More recent research has found that in order to initiate deconsolidation, there must be a prediction error, or mismatch, between what is expected and what occurs when the memory is reactivated. Prior placebo-controlled, randomized clinical trials from our laboratory have found that when propranolol is administered concomitant with the reactivation of a psychologically traumatic memory, the memory is weakened, as revealed by subsequent lower physiological (heart rate, skin conductance, facial electromyogram) responding during script-driven mental imagery. Clinical applicability was evaluated in a placebo-controlled, randomized clinical trial, in which PTSD participants receiving propranolol underwent six weekly sessions of 10-20 min of “standard” (STD) traumatic memory reactivation stimulated by reading a narrative.

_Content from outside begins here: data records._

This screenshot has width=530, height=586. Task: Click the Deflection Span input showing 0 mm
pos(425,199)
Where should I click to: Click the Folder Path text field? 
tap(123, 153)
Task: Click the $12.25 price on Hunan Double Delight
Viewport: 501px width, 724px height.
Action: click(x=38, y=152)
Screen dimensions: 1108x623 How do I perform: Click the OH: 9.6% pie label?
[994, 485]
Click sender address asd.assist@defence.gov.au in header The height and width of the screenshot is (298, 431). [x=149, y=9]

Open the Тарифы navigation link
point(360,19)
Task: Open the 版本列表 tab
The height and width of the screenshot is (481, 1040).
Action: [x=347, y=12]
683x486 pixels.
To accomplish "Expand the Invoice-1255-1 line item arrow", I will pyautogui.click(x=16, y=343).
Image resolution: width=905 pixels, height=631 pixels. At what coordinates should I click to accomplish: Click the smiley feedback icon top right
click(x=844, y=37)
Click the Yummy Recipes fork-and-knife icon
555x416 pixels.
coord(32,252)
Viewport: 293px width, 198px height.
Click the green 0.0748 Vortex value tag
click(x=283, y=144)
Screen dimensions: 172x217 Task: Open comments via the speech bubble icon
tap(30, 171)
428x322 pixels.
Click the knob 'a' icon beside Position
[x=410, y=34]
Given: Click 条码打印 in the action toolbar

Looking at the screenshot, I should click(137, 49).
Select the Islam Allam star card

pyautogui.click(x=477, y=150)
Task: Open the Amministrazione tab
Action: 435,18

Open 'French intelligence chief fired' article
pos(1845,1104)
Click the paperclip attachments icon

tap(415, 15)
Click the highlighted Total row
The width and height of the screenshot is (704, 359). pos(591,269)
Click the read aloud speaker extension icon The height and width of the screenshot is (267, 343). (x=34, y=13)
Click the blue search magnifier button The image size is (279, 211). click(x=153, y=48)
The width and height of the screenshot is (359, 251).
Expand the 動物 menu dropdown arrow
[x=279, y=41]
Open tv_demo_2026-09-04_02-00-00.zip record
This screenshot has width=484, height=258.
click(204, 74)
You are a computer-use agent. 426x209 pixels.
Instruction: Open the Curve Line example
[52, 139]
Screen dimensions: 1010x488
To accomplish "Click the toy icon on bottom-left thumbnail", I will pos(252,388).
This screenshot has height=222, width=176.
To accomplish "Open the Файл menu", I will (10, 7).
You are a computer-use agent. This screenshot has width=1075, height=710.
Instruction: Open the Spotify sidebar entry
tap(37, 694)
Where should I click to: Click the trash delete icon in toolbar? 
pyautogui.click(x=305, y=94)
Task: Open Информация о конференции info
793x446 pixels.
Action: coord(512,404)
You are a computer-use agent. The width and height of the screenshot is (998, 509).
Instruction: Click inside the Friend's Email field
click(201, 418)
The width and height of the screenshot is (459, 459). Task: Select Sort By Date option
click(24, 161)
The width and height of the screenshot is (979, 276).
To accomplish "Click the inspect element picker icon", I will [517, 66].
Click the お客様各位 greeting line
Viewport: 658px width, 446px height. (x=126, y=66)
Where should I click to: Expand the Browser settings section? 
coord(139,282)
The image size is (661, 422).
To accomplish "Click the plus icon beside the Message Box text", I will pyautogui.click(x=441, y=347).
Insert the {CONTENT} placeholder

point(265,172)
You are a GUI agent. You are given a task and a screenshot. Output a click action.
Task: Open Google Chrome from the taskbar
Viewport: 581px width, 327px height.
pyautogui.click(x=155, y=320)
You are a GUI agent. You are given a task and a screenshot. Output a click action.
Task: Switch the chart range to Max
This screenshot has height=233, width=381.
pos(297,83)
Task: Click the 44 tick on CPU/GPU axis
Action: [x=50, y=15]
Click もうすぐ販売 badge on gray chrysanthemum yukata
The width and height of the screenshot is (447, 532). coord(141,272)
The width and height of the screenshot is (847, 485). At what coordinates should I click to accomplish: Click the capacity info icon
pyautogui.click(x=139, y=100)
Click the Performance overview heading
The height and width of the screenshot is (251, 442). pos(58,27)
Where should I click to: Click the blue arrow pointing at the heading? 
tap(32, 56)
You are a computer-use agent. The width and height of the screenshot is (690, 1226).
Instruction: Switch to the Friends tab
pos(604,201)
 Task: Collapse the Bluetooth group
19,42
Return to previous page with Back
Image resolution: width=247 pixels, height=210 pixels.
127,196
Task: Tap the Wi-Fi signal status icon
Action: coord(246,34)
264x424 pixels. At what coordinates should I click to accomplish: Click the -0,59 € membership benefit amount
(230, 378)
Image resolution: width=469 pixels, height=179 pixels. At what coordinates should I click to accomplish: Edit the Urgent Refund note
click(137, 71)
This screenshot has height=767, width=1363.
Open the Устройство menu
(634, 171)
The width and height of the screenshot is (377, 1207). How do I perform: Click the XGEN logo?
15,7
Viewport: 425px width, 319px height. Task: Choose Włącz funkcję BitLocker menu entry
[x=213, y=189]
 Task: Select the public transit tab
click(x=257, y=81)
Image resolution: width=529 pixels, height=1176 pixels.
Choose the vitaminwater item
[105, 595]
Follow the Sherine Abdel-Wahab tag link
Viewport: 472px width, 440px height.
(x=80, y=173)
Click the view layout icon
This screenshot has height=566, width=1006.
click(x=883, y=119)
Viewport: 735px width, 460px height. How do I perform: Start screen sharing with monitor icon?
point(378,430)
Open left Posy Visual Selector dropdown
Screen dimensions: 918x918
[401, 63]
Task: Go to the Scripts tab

After treatment, these participants showed a greater reduction of PTSD symptoms compared to participants who had taken the placebo. The goal of this study is to test whether intentionally incorporating innovative mismatch (MM) into traumatic memory reactivation can improve upon physiological response during script-driven mental imagery. Participants will be randomized to one of 2 treatment arms: STD/PPNL and MM/PPNL.
A baseline assessment will measure psychophysiological responsivity to script-driven mental imagery. PPNL is administered 90-min prior to each of six weekly 10-20 min. traumatic memory reactivation sessions. In the MM condition, a different, unexpected mismatch (e.g., changing the chair the participant sits on while reading) will be incorporated into the reactivation. In the STD condition, the participant will read the narrative the same way each time.
The focus of this study is to assess whether the MM/PPNL group shows lower subsequent physiological responses than the STD/PPNL group.